Does Journalism Still Exist?

Long Island University gave out its prestigious George Polk Awards today. Among the winners: the New York Times' David Rohde, 60 Minutes' Steve Kroft, and the anonymous person who recorded the murder of Neda Agha-Soltan on a cellphone.

One of these things is not like the others. The recording and uploading of Neda's death (she's become known by her first name) was an act of heroism, and the video became an iconic testament to the brutality of the Iranian regime that killed her. But it was literally the product of someone standing there with a cell phone. It is distinguished from, say, everything else on YouTube not by the thought, or planning, or talent that went into producing it but by the significance of the event that it chronicles. And though we don't know who made it, it's safe to assume that it was a bystander—not someone who inserted themselves into the protest with the intention of telling the world about what they saw, but someone who happened to be there and had the presence of mind to pull out his or her phone.

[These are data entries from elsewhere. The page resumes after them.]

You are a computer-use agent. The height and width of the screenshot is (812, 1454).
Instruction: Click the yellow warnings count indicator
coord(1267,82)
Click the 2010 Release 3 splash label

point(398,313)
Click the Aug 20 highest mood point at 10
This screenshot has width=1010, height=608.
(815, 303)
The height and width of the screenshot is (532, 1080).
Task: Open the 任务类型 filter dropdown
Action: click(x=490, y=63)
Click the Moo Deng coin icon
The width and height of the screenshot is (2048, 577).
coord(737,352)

The question of whether or not the video qualifies as "journalism" doesn't really matter—it exists, it's a document. Someone made it and now everyone can see it. Maybe it's journalism, maybe it's "citizen journalism," maybe it's just a video. But when you start handing out awards that were created to "honor special achievement in journalism" with an emphasis on "investigative and enterprise work that is original, requires digging and resourcefulness and brings results" to works that consist of finding yourself next to a horrible thing and pulling your camera phone out of your pocket—well, what's the point of calling anything journalism anymore?

There isn't one! But that's claim that you expect to hear from folks who celebrate the deprofessionalization of the news media and increased unmediated access to mass communications technology. When it comes from the proprietors of a 61-year-old award that's long served as part of an institutional infrastructure that vests control of the news environment to a cloistered caste of pedigreed journalists, it's kind of confusing. Self-undermining, even.

It seems that what's really happening is that the Polk judges—aside from wanting to draw attention to the atrocities of the Iranian leadership—are honoring serendipity. The Neda video is valuable because it's the only record of the murder and the most graphic record of the regime's violence. But that value derives not from the videographer's efforts, or even bravery. It derives from the fact that there's no other video of it. If the video had come from, say, a nearby surveillance camera rather than a cell phone, it would be just as valuable. But who would get the Polk?